**What the task asks:** Whenever the string "computer" turns up in a line of the data below, copy that line.
START Data for the task
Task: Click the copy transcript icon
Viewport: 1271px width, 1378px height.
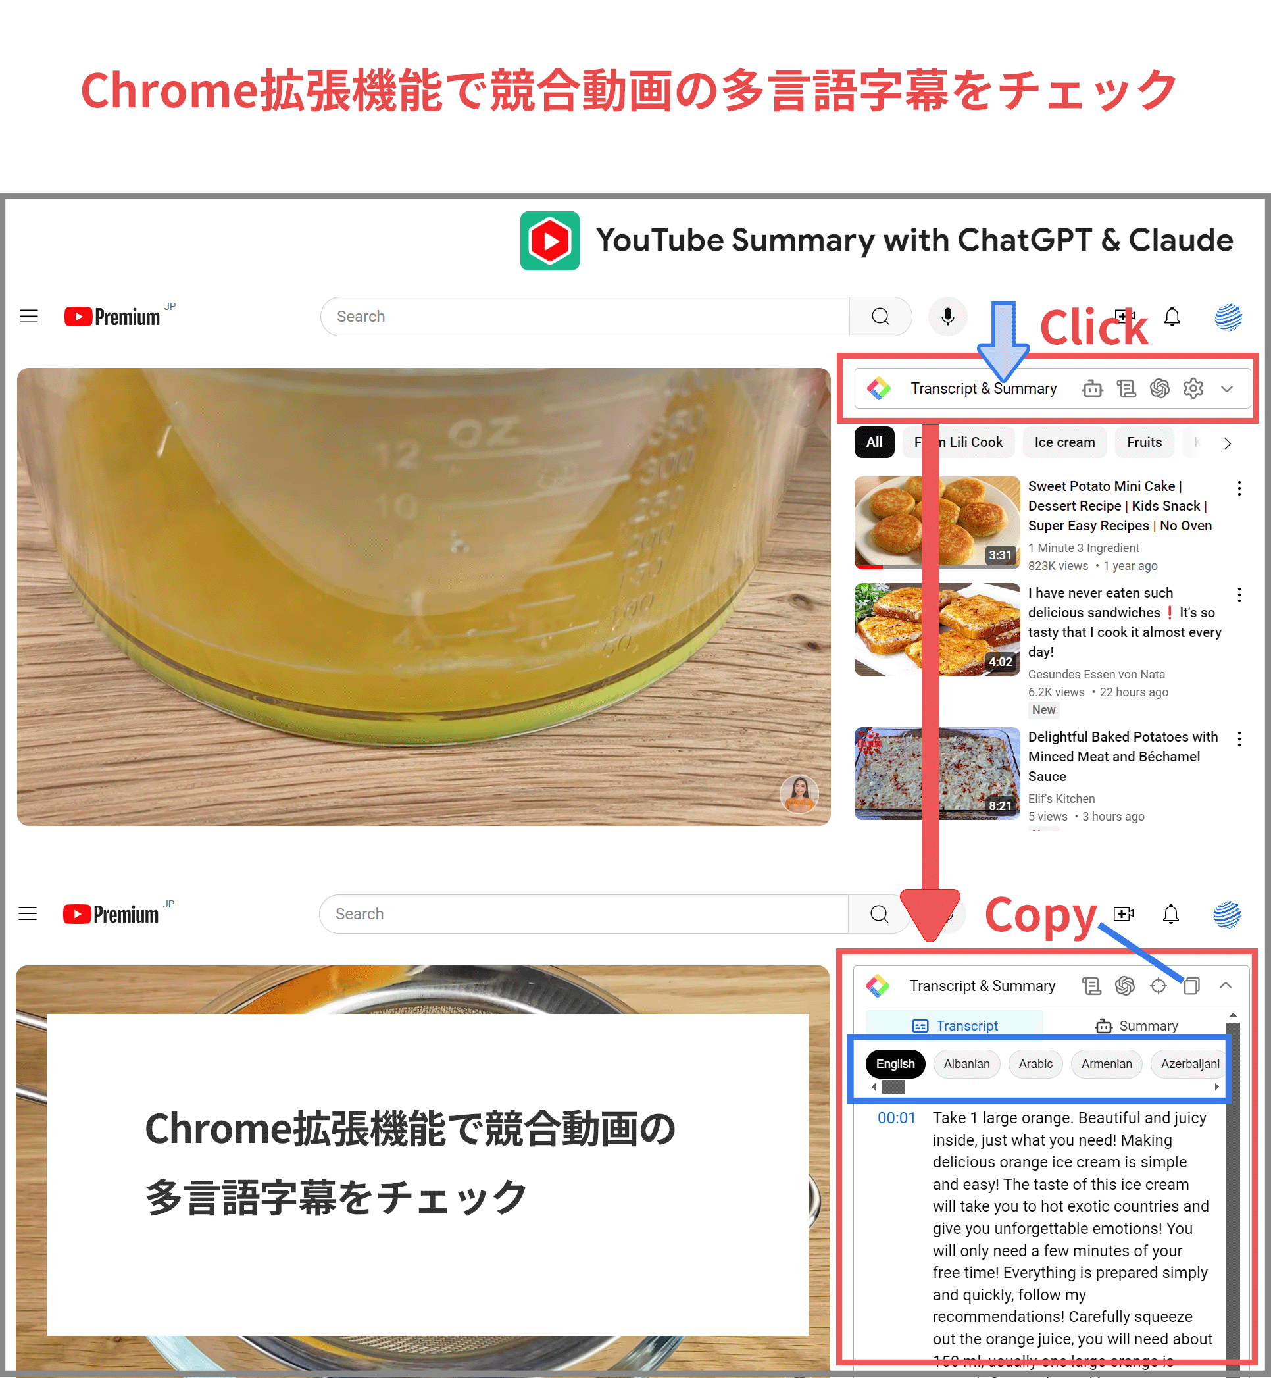Action: coord(1192,986)
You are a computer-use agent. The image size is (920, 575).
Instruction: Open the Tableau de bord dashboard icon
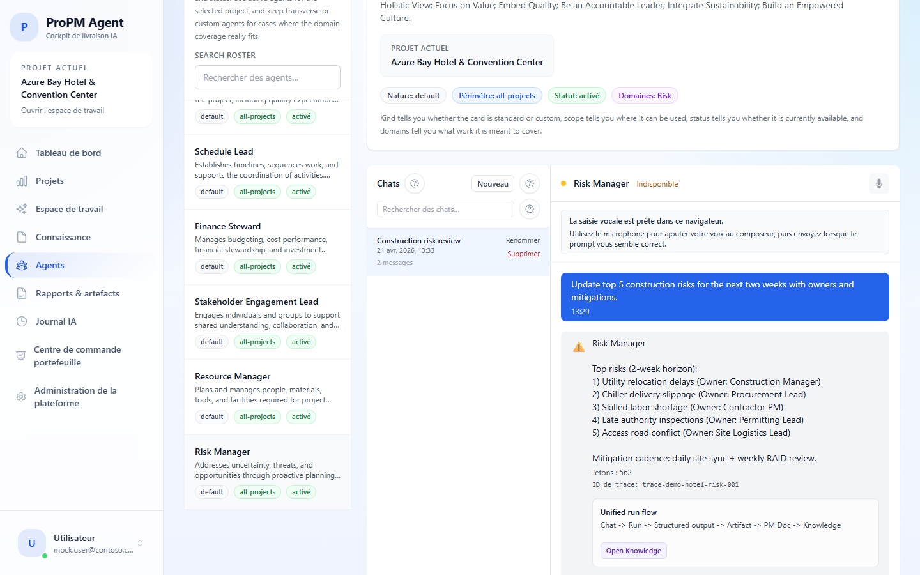click(21, 153)
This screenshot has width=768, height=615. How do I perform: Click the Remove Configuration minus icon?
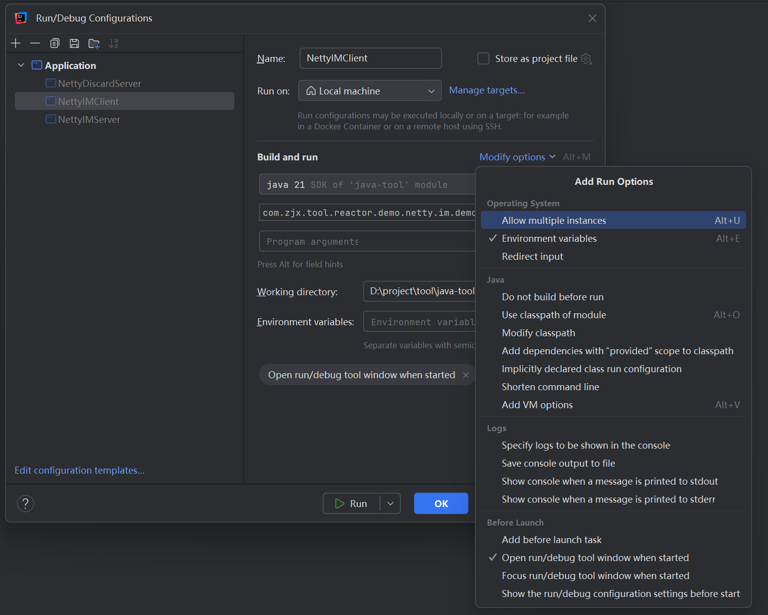[x=35, y=43]
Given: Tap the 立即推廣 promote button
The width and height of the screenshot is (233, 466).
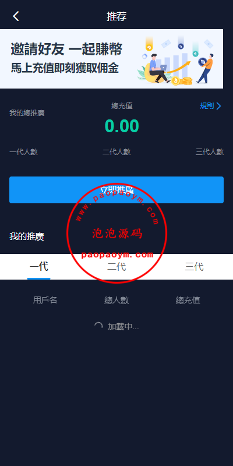Looking at the screenshot, I should coord(117,190).
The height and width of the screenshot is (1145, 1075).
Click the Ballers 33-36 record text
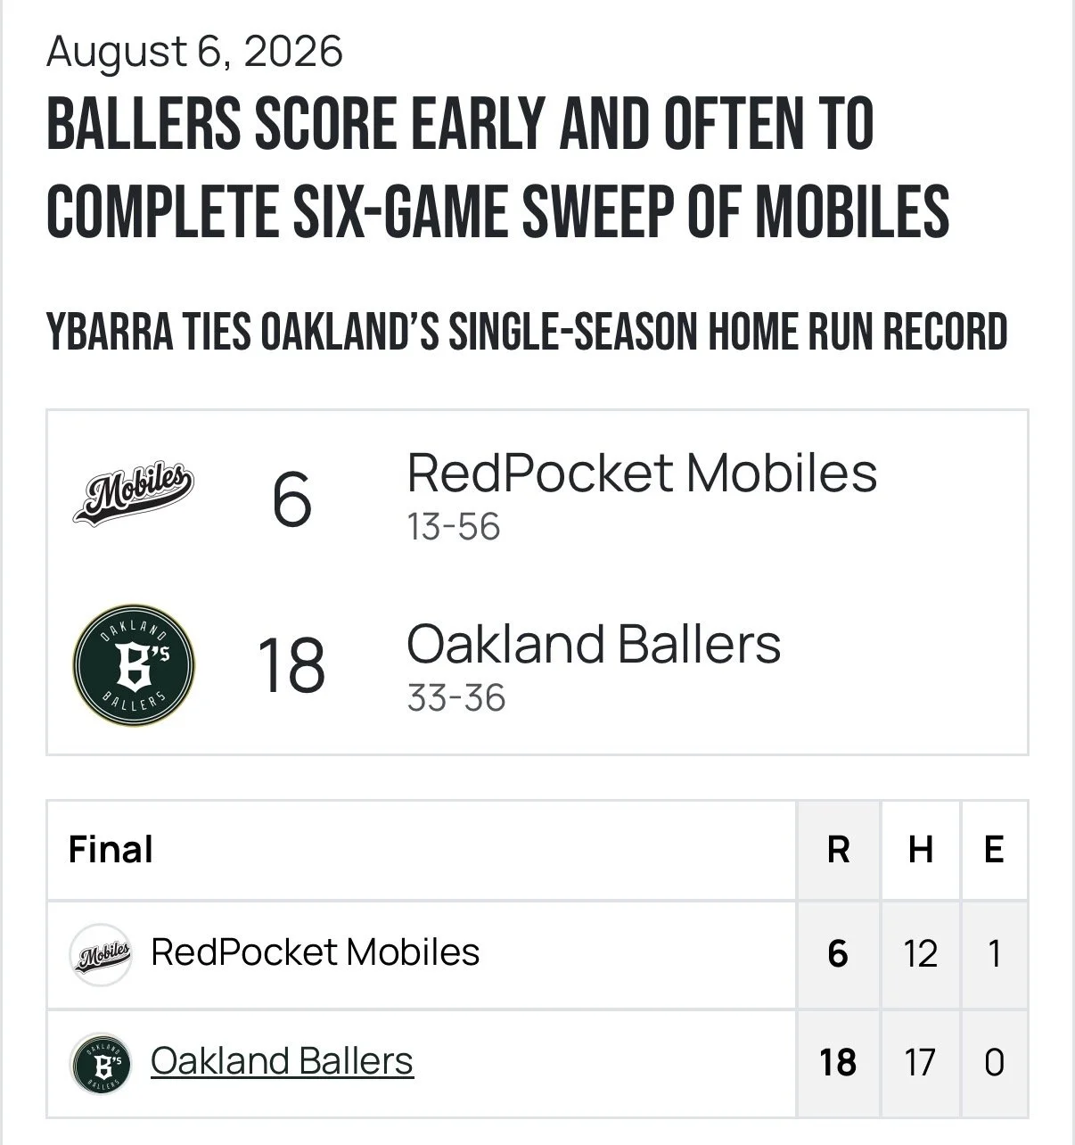coord(456,697)
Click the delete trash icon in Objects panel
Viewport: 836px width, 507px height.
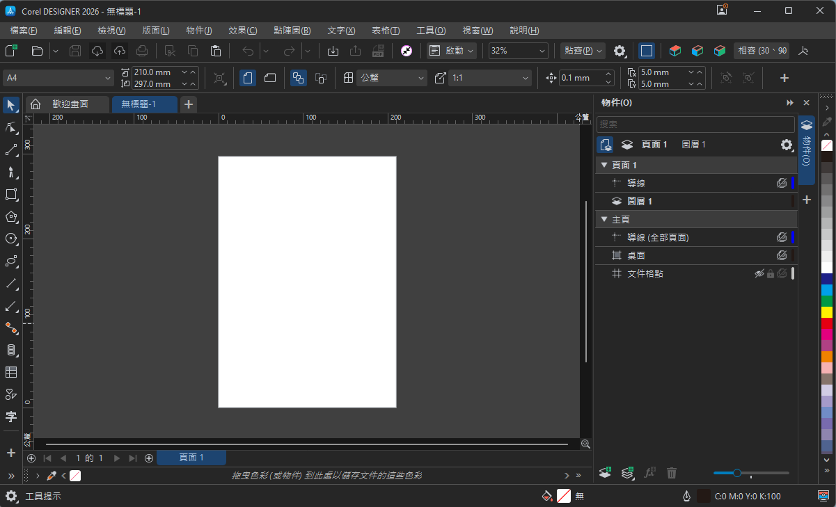(672, 473)
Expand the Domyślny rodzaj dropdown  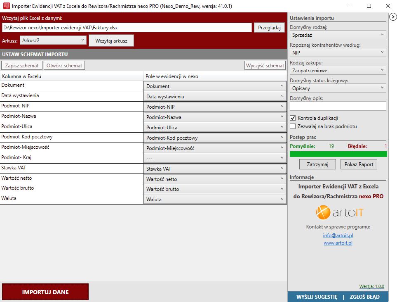[338, 35]
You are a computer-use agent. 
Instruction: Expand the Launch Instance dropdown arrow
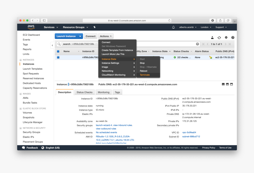point(80,36)
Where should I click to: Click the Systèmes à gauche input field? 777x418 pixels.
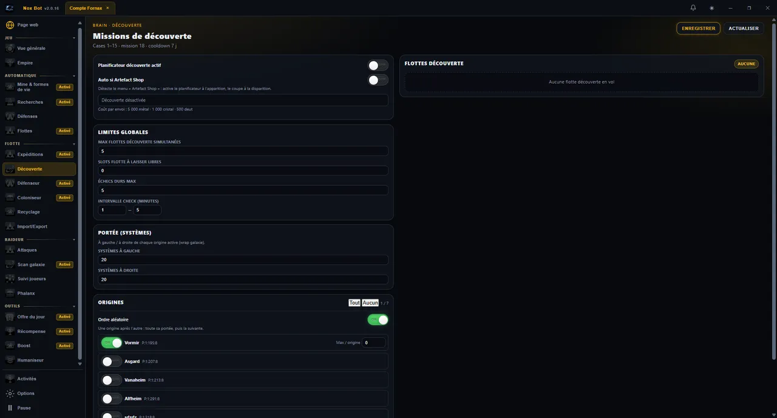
END Data for the task
**Completed task:**
You are a computer-use agent. The image size is (920, 575).
You are a computer-use agent. 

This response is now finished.